EXTRACTED MATERIAL:

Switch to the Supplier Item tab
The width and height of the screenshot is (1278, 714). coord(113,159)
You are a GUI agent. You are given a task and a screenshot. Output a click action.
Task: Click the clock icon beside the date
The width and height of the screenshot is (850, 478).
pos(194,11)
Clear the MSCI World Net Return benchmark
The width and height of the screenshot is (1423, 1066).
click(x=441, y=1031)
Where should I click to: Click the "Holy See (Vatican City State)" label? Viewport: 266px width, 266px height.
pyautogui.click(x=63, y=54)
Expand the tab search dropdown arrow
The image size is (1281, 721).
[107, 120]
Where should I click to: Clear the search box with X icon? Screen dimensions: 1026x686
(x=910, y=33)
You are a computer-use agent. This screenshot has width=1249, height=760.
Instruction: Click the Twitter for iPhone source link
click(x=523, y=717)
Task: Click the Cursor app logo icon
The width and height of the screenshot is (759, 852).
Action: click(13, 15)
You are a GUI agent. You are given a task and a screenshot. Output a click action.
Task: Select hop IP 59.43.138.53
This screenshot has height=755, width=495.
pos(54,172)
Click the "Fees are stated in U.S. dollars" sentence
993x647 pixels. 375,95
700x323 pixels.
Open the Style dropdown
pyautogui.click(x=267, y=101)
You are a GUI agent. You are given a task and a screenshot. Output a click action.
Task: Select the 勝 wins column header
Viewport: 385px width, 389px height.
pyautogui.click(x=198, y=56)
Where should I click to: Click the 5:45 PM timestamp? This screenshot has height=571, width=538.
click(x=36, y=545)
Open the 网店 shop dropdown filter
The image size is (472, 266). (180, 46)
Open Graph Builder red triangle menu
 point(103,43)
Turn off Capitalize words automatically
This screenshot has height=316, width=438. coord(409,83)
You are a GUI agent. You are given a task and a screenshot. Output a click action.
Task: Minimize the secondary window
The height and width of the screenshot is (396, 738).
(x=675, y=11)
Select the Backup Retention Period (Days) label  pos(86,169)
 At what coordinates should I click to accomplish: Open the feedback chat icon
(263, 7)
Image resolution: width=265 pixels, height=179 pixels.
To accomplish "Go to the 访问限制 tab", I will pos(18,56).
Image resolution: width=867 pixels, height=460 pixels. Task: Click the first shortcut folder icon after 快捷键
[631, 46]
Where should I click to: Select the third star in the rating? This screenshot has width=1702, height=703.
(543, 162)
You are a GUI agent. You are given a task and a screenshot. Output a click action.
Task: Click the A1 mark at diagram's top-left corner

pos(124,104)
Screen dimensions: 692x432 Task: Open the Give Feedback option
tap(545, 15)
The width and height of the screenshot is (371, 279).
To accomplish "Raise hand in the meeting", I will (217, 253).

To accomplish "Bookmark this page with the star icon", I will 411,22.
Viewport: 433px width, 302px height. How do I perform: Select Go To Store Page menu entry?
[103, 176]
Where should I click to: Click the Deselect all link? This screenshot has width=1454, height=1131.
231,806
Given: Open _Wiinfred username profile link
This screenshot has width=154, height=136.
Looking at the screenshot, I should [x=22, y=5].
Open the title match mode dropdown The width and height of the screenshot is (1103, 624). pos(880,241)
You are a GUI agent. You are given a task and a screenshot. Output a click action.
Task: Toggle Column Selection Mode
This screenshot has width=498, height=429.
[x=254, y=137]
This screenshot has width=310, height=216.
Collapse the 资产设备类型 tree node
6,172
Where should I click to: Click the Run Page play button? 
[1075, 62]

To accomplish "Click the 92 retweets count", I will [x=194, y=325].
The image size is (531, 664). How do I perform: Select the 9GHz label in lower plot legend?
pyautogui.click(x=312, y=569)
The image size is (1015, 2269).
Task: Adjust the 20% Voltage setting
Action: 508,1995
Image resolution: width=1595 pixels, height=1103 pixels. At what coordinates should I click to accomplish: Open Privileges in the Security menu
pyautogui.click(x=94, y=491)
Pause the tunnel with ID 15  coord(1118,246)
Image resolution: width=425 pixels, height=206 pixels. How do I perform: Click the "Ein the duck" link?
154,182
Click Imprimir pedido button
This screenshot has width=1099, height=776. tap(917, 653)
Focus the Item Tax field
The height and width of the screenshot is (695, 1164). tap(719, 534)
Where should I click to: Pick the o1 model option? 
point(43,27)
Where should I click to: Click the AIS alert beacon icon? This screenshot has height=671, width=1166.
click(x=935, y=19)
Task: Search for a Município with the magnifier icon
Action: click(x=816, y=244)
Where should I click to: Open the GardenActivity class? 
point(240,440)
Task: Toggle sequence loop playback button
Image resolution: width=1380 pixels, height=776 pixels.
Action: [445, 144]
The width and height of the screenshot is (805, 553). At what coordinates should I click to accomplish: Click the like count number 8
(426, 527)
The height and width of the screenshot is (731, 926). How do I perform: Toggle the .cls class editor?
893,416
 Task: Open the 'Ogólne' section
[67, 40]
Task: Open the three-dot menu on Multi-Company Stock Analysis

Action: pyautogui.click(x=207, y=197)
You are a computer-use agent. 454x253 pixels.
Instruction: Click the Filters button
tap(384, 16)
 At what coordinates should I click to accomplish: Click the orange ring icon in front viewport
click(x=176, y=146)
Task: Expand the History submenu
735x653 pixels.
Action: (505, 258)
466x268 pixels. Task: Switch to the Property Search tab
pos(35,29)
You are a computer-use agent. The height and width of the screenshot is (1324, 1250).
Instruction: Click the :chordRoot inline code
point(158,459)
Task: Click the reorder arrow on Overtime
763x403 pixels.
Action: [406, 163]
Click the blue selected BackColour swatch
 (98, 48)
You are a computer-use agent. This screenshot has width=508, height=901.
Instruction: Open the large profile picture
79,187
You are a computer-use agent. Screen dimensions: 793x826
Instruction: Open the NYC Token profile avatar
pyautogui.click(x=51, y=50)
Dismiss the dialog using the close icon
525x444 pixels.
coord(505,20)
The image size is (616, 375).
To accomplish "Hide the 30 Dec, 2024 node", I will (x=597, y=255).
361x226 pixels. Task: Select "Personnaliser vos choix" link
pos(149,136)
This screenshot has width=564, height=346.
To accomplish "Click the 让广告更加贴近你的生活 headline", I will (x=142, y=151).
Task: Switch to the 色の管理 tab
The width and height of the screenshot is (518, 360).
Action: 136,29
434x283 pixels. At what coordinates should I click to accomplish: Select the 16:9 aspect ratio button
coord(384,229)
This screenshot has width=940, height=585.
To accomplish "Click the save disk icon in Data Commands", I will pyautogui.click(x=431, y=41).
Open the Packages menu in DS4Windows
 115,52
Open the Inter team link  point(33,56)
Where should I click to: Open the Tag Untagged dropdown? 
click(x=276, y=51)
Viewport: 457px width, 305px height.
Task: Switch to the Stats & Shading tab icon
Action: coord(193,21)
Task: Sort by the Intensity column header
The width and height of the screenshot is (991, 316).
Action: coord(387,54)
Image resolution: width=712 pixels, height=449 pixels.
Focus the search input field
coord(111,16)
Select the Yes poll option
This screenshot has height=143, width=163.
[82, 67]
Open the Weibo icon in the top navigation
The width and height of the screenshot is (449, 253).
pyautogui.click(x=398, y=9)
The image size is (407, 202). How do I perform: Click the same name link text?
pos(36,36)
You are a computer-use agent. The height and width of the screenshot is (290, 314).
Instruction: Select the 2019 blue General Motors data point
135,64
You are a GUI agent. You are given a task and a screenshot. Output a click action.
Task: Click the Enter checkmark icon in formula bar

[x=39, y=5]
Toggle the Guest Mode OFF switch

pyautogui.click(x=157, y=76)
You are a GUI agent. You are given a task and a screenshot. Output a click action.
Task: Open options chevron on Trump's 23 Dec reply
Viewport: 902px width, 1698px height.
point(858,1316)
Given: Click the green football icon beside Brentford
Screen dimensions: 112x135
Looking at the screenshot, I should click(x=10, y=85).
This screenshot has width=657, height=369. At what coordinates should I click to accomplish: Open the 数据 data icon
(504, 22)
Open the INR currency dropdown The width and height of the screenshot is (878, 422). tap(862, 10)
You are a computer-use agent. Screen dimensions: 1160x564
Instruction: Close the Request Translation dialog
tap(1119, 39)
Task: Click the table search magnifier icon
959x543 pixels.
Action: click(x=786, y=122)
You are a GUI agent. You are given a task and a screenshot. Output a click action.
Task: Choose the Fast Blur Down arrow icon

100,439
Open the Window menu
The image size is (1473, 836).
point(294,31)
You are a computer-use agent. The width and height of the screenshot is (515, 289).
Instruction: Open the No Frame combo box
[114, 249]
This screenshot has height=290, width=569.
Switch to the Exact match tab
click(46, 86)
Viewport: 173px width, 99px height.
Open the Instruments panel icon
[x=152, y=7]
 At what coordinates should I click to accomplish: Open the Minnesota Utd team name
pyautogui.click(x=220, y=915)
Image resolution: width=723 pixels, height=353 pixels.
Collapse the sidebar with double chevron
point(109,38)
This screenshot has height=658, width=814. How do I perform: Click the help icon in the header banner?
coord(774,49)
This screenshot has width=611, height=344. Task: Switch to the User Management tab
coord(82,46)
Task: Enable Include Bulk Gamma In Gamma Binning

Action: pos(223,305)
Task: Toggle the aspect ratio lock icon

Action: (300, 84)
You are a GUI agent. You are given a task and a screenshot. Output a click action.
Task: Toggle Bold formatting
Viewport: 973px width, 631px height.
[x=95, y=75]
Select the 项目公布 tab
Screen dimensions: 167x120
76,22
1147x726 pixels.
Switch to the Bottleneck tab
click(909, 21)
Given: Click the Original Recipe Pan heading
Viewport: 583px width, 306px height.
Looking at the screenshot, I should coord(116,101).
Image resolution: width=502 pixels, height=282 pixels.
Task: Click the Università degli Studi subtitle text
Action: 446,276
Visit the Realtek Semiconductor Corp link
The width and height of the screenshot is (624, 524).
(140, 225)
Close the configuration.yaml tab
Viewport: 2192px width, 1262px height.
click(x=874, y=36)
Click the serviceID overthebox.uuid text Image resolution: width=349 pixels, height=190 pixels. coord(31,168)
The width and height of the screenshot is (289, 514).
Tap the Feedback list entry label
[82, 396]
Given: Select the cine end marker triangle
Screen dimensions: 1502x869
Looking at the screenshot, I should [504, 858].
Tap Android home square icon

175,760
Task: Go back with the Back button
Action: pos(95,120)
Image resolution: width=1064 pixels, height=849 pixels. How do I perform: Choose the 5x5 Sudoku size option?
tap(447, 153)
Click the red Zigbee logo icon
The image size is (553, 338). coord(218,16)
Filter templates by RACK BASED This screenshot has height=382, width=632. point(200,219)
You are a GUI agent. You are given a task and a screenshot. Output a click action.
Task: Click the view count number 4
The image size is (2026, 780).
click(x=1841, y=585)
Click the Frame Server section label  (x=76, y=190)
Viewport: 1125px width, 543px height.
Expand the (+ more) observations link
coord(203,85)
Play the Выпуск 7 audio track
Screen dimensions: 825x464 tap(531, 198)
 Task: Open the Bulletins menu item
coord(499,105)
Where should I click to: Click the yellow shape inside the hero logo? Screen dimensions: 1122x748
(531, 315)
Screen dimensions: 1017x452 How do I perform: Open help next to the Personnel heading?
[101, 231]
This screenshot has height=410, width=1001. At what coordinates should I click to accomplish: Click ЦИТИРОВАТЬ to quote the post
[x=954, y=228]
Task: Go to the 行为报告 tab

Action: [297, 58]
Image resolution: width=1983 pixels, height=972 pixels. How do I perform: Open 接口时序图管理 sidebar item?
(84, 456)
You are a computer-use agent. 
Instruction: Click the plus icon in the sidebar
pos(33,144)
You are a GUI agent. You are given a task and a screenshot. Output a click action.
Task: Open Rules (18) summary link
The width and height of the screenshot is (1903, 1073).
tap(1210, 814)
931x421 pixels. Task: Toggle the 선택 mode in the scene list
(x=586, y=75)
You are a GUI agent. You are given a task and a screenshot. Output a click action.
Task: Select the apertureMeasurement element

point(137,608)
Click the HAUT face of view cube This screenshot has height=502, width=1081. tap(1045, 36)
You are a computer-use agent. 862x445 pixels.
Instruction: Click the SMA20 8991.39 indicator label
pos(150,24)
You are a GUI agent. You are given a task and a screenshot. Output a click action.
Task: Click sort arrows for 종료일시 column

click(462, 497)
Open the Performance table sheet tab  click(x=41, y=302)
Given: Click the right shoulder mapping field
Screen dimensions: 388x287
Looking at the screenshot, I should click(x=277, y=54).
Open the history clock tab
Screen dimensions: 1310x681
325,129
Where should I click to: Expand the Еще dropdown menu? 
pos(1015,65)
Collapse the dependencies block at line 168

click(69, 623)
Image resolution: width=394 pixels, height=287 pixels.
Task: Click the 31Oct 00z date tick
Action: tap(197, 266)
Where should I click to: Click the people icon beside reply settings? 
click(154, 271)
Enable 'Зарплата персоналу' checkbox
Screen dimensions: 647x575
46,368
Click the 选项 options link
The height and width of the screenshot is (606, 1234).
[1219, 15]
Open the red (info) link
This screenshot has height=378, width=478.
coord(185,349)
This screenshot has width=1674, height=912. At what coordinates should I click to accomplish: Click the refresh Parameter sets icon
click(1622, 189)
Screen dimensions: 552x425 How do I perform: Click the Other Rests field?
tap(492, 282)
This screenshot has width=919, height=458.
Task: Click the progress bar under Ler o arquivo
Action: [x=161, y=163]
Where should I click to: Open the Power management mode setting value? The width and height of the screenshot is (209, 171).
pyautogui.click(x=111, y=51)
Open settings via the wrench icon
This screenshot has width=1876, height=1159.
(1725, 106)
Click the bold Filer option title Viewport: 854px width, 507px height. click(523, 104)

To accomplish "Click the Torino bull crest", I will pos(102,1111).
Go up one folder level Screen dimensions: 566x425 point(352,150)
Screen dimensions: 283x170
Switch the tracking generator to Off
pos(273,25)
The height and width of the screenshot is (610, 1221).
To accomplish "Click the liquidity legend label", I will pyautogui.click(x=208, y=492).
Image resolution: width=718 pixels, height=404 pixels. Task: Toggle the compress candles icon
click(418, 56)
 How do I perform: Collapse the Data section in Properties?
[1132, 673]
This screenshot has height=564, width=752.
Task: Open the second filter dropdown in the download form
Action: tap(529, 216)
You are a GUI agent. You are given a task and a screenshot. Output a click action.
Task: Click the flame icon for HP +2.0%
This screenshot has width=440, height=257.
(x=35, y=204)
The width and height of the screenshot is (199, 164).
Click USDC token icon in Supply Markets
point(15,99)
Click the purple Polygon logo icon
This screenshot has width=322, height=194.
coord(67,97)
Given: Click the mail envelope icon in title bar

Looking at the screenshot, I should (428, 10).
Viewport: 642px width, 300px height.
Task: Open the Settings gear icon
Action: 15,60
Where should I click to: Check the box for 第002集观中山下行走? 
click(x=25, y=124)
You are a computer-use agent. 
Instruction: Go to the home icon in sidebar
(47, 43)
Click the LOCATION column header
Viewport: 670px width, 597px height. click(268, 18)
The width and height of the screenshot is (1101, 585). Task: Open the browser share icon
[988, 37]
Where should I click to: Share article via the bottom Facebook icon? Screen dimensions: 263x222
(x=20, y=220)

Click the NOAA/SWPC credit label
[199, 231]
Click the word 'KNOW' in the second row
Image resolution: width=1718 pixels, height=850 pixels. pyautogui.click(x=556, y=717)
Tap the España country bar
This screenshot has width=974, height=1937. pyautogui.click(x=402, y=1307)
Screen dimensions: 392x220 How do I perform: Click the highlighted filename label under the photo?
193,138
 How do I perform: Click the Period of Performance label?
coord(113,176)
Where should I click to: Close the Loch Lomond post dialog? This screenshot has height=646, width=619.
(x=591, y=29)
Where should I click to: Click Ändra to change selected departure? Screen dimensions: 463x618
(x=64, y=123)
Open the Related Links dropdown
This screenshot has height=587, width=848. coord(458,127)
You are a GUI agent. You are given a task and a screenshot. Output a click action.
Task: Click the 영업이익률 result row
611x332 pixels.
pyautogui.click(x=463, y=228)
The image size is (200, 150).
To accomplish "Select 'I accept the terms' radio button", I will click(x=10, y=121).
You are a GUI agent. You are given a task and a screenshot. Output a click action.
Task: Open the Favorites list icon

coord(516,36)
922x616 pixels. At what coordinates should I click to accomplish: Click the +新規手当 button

TASK STATEMENT: How many lines in the rows above contain the string "Period"? Case counts. Reply with the number only.

EXERCISE ANSWER: 2